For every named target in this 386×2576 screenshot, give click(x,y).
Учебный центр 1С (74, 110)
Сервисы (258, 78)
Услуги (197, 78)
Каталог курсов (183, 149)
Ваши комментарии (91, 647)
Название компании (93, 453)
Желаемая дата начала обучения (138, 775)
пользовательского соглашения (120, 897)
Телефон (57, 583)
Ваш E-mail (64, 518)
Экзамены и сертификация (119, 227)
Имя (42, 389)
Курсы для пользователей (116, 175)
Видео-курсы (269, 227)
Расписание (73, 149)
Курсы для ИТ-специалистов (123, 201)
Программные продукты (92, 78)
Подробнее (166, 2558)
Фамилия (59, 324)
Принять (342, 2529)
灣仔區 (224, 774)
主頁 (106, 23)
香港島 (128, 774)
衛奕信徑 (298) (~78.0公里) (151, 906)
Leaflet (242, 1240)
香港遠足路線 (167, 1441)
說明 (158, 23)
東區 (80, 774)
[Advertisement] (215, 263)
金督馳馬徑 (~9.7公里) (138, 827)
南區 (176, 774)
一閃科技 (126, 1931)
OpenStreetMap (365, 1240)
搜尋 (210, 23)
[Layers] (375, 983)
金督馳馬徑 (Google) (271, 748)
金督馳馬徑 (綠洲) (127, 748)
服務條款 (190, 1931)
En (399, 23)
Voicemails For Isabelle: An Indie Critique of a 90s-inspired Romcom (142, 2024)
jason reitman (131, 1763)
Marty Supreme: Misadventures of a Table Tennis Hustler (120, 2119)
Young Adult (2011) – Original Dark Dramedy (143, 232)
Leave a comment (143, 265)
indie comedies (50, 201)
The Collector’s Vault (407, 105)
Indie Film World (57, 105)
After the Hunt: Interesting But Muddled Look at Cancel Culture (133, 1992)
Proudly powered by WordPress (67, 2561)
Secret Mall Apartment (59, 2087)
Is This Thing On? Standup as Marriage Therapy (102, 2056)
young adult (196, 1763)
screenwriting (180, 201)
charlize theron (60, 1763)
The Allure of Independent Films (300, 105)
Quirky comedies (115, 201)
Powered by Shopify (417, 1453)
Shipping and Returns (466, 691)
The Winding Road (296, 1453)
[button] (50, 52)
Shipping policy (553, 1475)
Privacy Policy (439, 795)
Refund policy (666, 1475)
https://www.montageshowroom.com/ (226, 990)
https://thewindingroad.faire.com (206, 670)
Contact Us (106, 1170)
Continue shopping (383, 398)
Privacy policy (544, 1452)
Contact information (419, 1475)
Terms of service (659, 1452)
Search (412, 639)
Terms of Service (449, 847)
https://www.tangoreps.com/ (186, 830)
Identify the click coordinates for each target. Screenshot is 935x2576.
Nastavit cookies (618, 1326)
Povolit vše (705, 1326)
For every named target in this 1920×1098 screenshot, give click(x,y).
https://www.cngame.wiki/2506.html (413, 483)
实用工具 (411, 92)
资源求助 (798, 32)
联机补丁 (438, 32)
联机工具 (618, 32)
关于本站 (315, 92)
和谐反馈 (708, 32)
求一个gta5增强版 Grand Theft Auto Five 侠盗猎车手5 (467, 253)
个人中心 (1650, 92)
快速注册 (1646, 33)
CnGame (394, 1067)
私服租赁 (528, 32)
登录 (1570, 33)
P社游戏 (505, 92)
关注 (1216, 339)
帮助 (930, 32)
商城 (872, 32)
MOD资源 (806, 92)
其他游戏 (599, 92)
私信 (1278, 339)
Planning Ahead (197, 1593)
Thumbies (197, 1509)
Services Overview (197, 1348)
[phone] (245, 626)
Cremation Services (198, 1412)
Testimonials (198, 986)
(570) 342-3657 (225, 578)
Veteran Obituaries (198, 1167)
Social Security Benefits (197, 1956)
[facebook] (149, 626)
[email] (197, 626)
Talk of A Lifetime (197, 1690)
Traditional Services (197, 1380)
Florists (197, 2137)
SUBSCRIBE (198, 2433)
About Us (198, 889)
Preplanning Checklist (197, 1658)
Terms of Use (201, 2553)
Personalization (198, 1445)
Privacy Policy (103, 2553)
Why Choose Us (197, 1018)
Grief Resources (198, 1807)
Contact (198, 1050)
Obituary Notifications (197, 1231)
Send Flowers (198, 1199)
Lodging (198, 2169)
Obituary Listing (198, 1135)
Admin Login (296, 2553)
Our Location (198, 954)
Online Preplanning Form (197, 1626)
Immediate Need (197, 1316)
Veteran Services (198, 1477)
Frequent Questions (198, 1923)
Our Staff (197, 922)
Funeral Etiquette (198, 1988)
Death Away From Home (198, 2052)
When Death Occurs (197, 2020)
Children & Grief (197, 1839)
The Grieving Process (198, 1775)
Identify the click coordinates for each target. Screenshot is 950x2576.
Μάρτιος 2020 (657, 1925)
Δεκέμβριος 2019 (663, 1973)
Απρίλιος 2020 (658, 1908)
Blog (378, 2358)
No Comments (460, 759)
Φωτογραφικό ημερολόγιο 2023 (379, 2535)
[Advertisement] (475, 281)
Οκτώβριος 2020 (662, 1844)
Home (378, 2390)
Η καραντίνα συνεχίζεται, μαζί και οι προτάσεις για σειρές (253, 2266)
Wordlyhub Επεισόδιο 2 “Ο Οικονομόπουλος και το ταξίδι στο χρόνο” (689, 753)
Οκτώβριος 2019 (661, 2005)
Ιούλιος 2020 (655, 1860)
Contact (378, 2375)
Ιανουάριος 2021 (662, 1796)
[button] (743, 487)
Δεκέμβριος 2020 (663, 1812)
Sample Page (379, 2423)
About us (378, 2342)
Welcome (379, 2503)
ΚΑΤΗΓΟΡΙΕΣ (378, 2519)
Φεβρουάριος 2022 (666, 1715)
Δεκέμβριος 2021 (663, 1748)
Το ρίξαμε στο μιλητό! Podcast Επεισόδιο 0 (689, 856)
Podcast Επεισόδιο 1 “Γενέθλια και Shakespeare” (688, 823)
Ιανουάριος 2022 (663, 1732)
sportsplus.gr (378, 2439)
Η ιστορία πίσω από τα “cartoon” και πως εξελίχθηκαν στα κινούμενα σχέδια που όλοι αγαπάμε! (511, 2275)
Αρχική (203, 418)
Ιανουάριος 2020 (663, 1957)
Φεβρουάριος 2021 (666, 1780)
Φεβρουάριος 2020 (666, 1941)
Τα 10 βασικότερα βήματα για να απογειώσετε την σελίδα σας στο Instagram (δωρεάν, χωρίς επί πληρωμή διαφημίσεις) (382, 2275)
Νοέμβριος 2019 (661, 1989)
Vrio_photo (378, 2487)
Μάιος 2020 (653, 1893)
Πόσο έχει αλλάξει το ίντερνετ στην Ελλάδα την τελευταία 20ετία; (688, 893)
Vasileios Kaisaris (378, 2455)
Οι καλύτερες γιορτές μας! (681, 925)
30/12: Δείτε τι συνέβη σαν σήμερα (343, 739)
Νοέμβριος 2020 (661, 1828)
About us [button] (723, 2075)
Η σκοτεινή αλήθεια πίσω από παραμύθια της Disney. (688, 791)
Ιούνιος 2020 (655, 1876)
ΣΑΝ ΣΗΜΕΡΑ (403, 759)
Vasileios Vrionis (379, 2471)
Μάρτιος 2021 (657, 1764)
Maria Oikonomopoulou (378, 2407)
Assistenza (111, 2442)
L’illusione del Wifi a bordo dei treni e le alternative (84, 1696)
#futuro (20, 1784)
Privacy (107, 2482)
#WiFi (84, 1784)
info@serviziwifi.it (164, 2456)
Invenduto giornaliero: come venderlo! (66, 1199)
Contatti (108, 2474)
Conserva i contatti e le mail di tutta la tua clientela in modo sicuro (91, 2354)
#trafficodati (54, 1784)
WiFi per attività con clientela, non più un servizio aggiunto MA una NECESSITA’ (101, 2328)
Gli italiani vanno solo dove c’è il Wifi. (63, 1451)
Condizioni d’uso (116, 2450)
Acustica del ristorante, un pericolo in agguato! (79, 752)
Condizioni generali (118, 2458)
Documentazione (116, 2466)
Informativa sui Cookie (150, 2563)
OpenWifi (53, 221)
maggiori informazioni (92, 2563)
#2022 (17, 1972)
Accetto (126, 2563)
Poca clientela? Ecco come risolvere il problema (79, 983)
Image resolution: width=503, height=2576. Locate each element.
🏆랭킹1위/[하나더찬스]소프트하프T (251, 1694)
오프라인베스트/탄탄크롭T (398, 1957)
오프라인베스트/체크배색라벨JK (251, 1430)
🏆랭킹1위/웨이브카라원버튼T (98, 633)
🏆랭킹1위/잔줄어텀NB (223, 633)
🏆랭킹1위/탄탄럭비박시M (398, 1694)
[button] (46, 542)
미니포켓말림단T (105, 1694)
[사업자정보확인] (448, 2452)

------------------------------------------------------------

▸ Try it: The required answer is the exact run of lines above starting at the line with "Принять (342, 2529)" and ending at the line with "Young Adult (2011)", with both ends present.

▸ Solved problem:
Принять (342, 2529)
灣仔區 (224, 774)
主頁 (106, 23)
香港島 (128, 774)
衛奕信徑 (298) (~78.0公里) (151, 906)
Leaflet (242, 1240)
香港遠足路線 (167, 1441)
說明 (158, 23)
東區 (80, 774)
[Advertisement] (215, 263)
金督馳馬徑 (~9.7公里) (138, 827)
南區 (176, 774)
一閃科技 (126, 1931)
OpenStreetMap (365, 1240)
搜尋 (210, 23)
[Layers] (375, 983)
金督馳馬徑 (Google) (271, 748)
金督馳馬徑 (綠洲) (127, 748)
服務條款 (190, 1931)
En (399, 23)
Voicemails For Isabelle: An Indie Critique of a 90s-inspired Romcom (142, 2024)
jason reitman (131, 1763)
Marty Supreme: Misadventures of a Table Tennis Hustler (120, 2119)
Young Adult (2011) – Original Dark Dramedy (143, 232)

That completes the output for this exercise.